Действительно выгодно. Правда тарантаса у меня нет, и простой телеги нет. Ну да это дело наживное, при таких доходах-то!

Доходы конечно же были великие, по крестьянским меркам. В день рубля четыре получалось, а то и пять. А больше – уже никак: больше просто гамбургеров на тракте не покупали – не было у обозников денег. А уж мы-то старались: и лучок хочешь простой, а хочешь – маринованный, и горчички по вкусу, и ломтик сыра на котлету клали... С сыром-то до пятерки прибыли в день и добрались, продажи выросли аж до двух сотен штук. Но больше – не получается продать, и хоть ты дерись! А с пятеркой Империю мне явно не спасти, тем более прибыли-то с пятерки разве что трояк и выходил.

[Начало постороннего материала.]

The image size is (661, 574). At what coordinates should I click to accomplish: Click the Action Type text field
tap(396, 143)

Впрочем, трояк в день – все же деньги настолько существенные, что в слободе про них знали практически все. И поэтому телегу мне удалось купить в кредит: тридцать рублей с рассрочкой на месяц. Очень хорошая штука эта телега: оказывается, что нормальная грузоподъемность этого вроде и незатейливого агрегата составляет три четверти тонны. Сорок пять, а то и пятьдесят пудов! По стольку я, впрочем, и не возил – пуда по два поначалу лошадка таскала, но она прибыли мои более чем удвоила: гамбургеры стали активно продаваться у ворот завода Урал-Волга, восемнадцать верст до которого кобылка пробегала часа за два.

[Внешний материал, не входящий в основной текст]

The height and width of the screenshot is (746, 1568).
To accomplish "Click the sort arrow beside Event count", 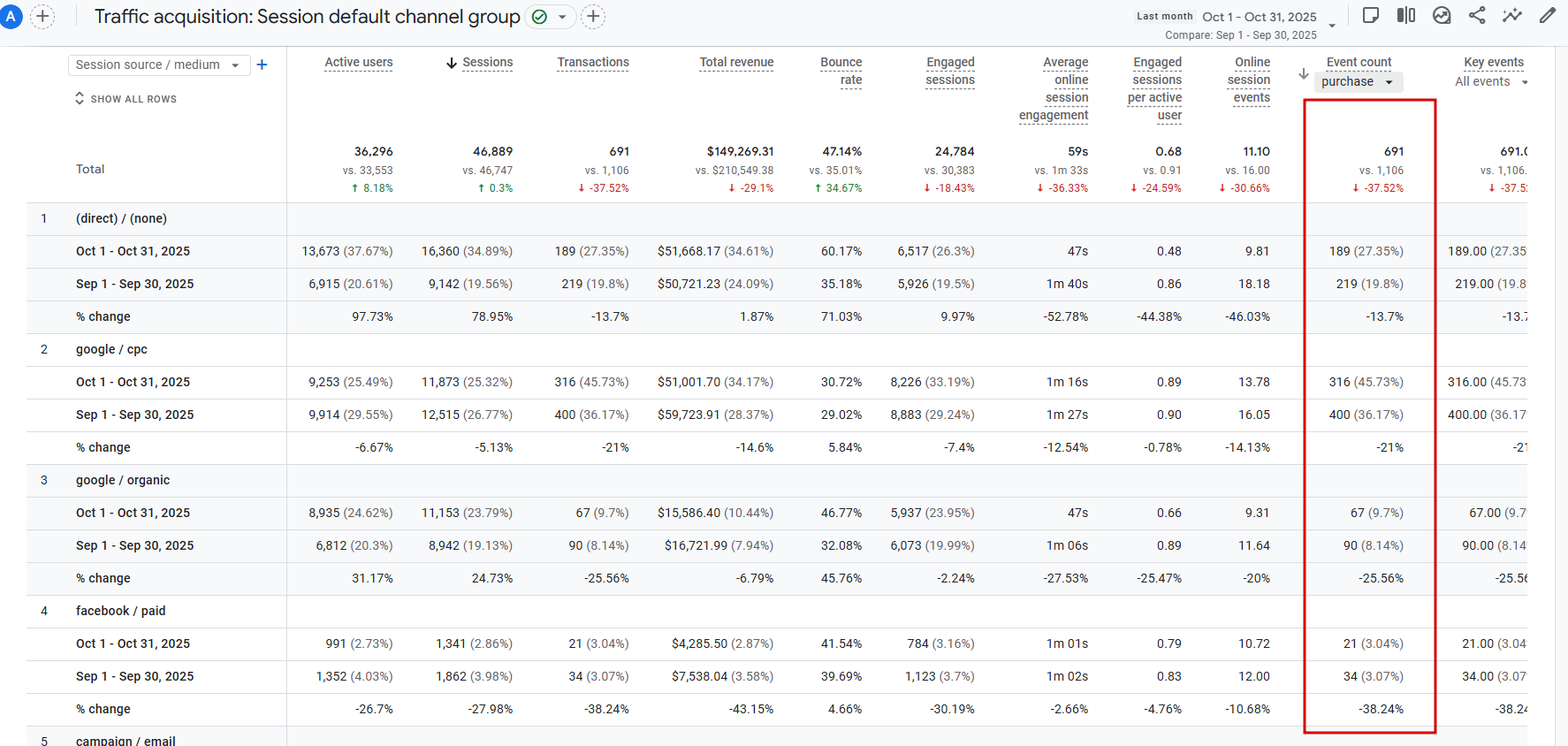I will click(x=1304, y=74).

В субботу девятого мая я в городском управлении получил замечательную бумажку: разрешение поставить на Царицынской улице временную палатку для торговли гамбургерами. Обошлось мне это разрешение в рубль шестьдесят копеек гербового сбора и неделю нервотрепки. Но – получилось. В чем значительно помог Ферапонт Федорович: оказалось, что он – пристав именно первого участка (на Царицынской же улице и располагавшегося). Собственно, он и предложил палатку там поставить, когда я, в очередной раз привезя свежих овощей, поинтересовался, где и как в городе можно начать торговлю бутербродами. Царицынская же улица была застроена всего лишь с одной стороны, и вела от пристаней к вокзалу, так что народу по ней шастало много. Место для палатки было удачным – если не считать того, что размещалось оно практически в овраге. Однако Ферапонт Федорович "вошел в положение" и за неделю "арестанты" (за драки на рынке мужиков сажали на неделю не в тюрьму, а в арестантскую полицейских участков) отсыпали на краю оврага подходящую площадку. А заодно и жена пристава обеспечилась свежими помидорами – их у меня выросло уже довольно много, в парнике-то да у Царицына в мае разве что ананасы не созреют. К чести Черкасова должен сказать, что за помидоры сам он платил исправно строго по рыночным ценам.

"Пуск в эксплуатацию" нового ларька (получившего название "Царицынские закуски") состоялся в воскресенье семнадцатого мая, и состоялся довольно удачно: в первый же день ларек принес три с полтиной. Причем торговля закончилась уже в четыре часа, маловато мы приготовили гамбургеров, ну да ничего – наверстаем. У меня "совместным трудом для моей пользы" уже занимались ровно тридцать ребят. И четверо взрослых, не считая меня. Причем – так уж получилось, что взрослые меня стали считать чуть ли не святым, а уж Евдокия и вовсе разве что не за наместника Бога на земле держала. Случайно получилось, такого я не хотел – но получилось.